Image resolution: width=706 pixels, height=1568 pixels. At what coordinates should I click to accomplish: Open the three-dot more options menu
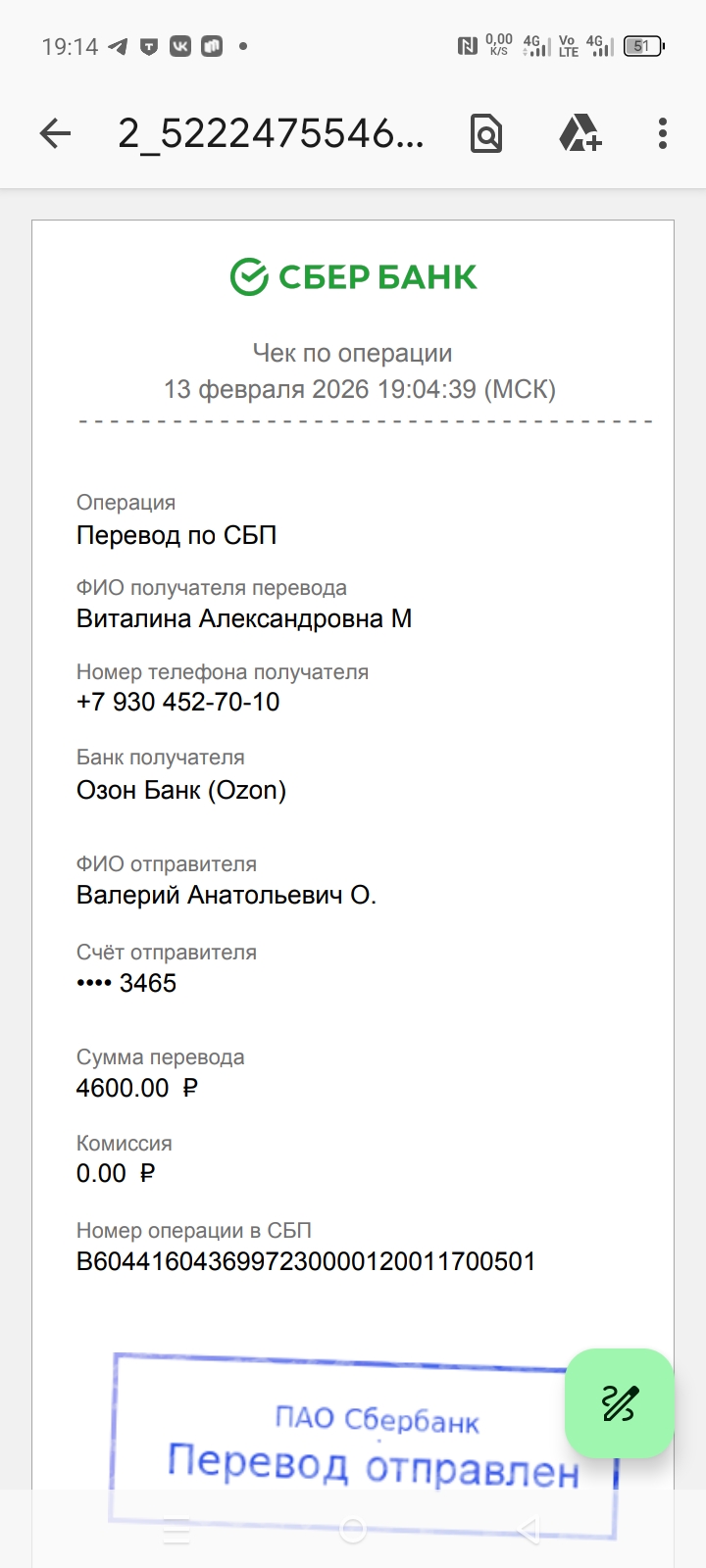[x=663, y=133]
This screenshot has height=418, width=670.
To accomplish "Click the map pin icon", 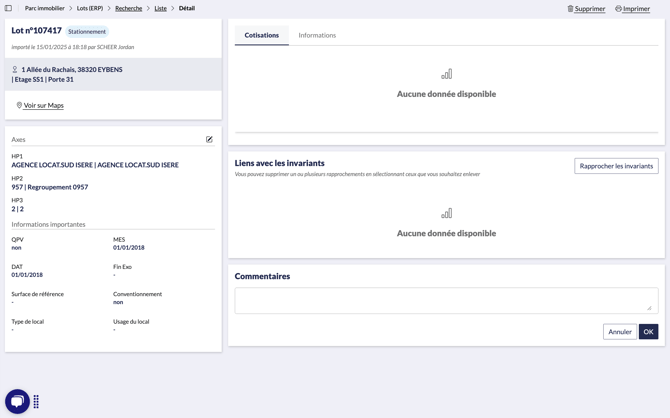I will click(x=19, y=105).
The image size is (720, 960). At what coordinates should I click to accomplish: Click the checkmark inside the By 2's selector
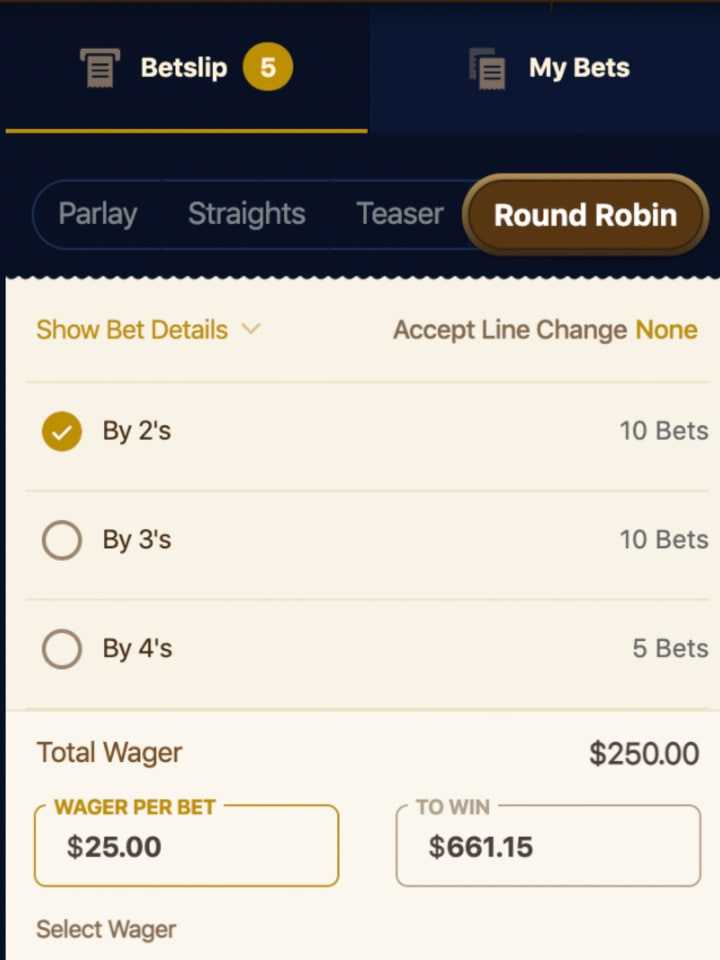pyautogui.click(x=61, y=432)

= = =

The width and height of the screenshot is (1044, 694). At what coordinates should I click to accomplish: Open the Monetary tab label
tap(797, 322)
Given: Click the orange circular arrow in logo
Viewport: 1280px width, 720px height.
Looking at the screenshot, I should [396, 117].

= = =

-- Instructions to follow --
Copy out the data above word for word, everything from the line containing "Given: Click the" down to the line containing "Looking at the", with both of those lines included.

-- Problem solution --
Given: Click the orange circular arrow in logo
Viewport: 1280px width, 720px height.
Looking at the screenshot, I should [396, 117].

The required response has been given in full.